The British Virgin Islands (BVI), in the Caribbean east of Puerto Rico, are known mostly for being a tourist destination and offshore tax haven. Fun fact about BVI – despite being a British Overseas Territory (and its citizens having full British citizenship) the official currency is the U.S. Dollar. Since the Construction Payment Blog never takes a vacation, when we think of beautiful and exotic locations we can’t help but wonder if they have something similar to a mechanics lien to provide security on construction projects. Recently, we wrote about pledges in Saudi Arabia, and how those pledges (or contracts of ar-rahn) compare to liens and other security interests. This post will discuss whether any equivalent protection to that provided by a mechanics lien or other security interest exists in the British Virgin Islands.
Mortgages, Charges, & Other Encumbrances
Under the BVI Business Companies Act of 2004 (as amended), allows a BVI company to encumber its assets by mortgage, charge, or other encumbrance, provided that certain requirements are met. The security granted in the company’s assets can be under the law of any jurisdiction of the company’s choosing, can extend to assets of the company located in any part of the world, and is binding in accordance with and to the extent allowed by the chosen law. Presumably, an individual may also encumber his own property, be it real or personal, by following the same or similar requirements.
Any security granted by a BVI company pursuant to the Act must be filed privately at the company headquarters, and contain the following information:
- The date the charge was created (or if existing on property acquired by the company the date on which the property was acquired)
- A description of the liability created by the charge
- A description of the charged property
- The name and address of either the security trustee or chargee
- The name and address of the holder of the charge (unless the security is to a bearer)
- Any applicable prohibitions or restrictions on the company from creating future charges that take priority over or are equal with the charge in question
While, as noted above, any encumbrance must be recorded in the company’s register of charges – it is not mandatory that the encumbrance be registered publicly. It is worth noting, however, that these registration requirements do not apply to security taken in real property (real estate) located in the BVI. Different requirements apply to a charge over real property situated in the BVI. A security interest in real property in the BVI requires a legal charge of statutory form, executed and attested as required by the Registered Land Ordinance, and must be registered in the Land Registry.
These encumbrances, similar to the Saudi Arabian pledge, work in a similar manner to a UCC security interest (regarding movable property). An encumbrance of real property is generally a mortgage, and works in that manner. As we saw with the contract of ar-rahn, the security interests granted in BVI law do not arise automatically by virtue of statute – they must be expressly agreed to by the debtor.
One other important point to consider is that no interest in land in the BVI, including a charge, may be acquired by any party who does not belong to the BVI unless that party holds a Non-Belonger Land Holding License pursuant to the Non-Belonger Land Holding Regulation Act.
How Is A Charge Enforced in the Event of Default?

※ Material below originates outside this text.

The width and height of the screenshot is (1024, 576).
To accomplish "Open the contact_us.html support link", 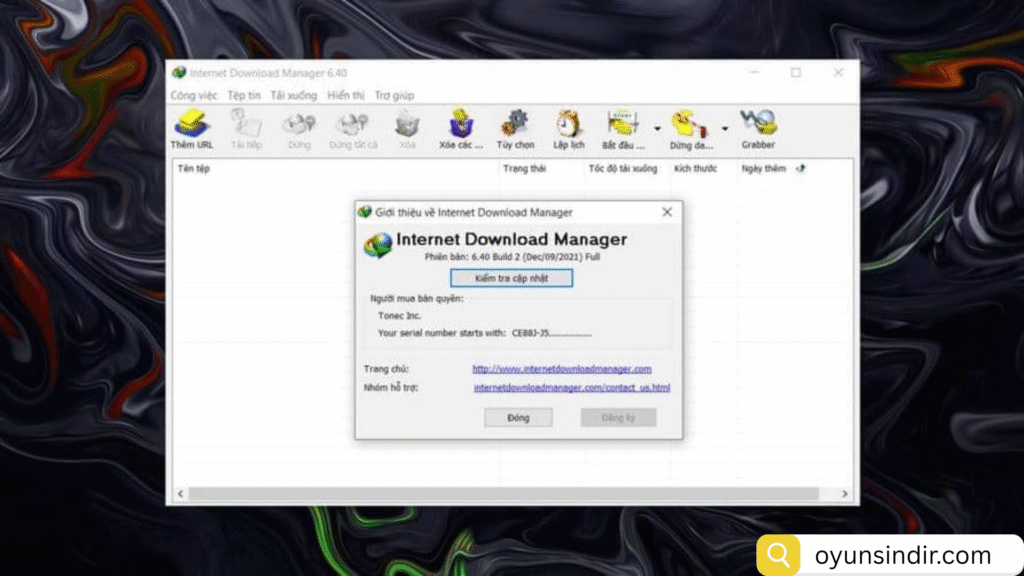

If a debtor defaults, the remedies available to the creditor depend on a many of factors, some of the most important being the chosen law, and the property charged. For the purposes of this post, we will only briefly look at the options for enforcement of a charge on real property in the BVI.
When the charge is over real property, a variety of remedies are available. When the charge is over real property, a variety of remedies are available. Options include:
- Sale of the property
- Judicial foreclosure of the property
- Taking possession of the property (including requiring a tenant to pay rents to the creditor)

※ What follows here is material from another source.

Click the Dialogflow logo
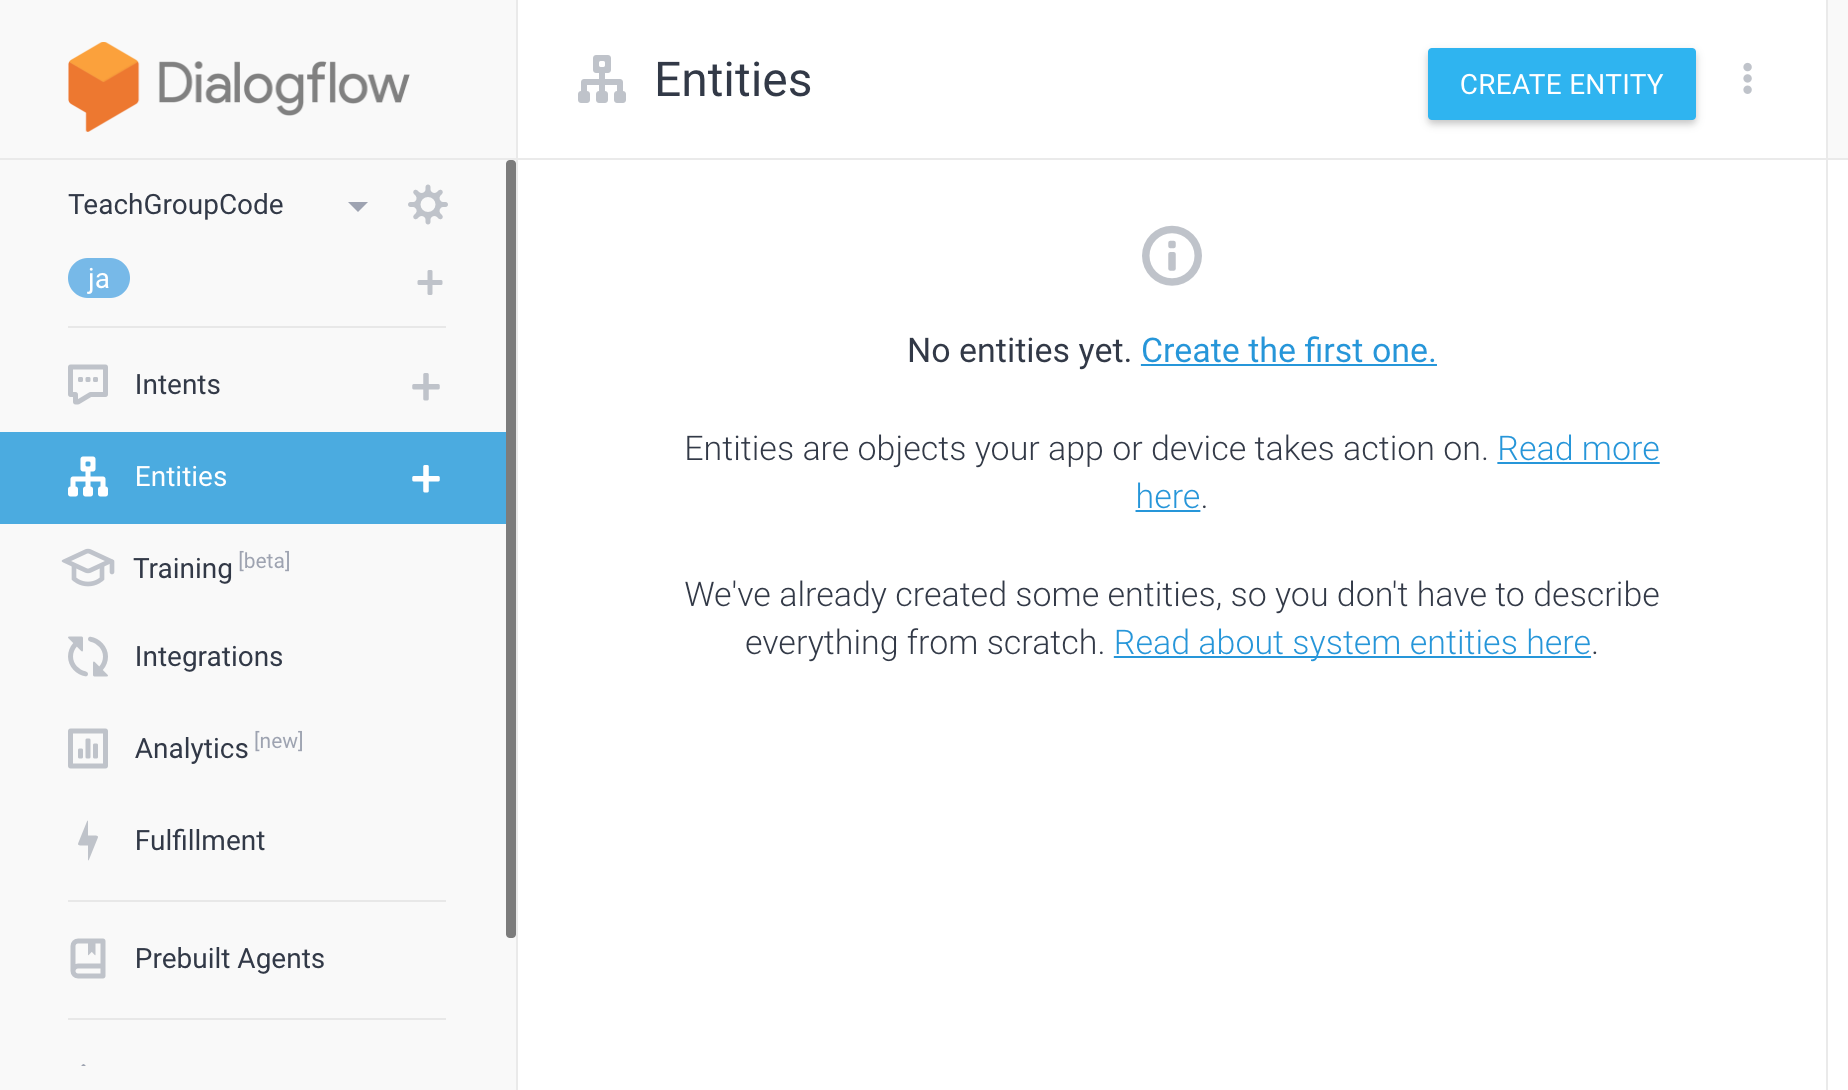The image size is (1848, 1090). [238, 85]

The options for enforcement are varied, and powerful, but since charges over real estate in the BVI are limited to parties belonging the BVI (or licensed non-belongers) and are almost exclusively mortgages, there is very little in common with the rights of a mechanics lien holder.
Are Charges Anything Like Liens?
Short Answer: Not like mechanics liens.
Longer Answer: While the charges are not like mechanics liens, in that they must be explicitly agreed to by the debtor, they are similar to liens under the UCC as a security interest.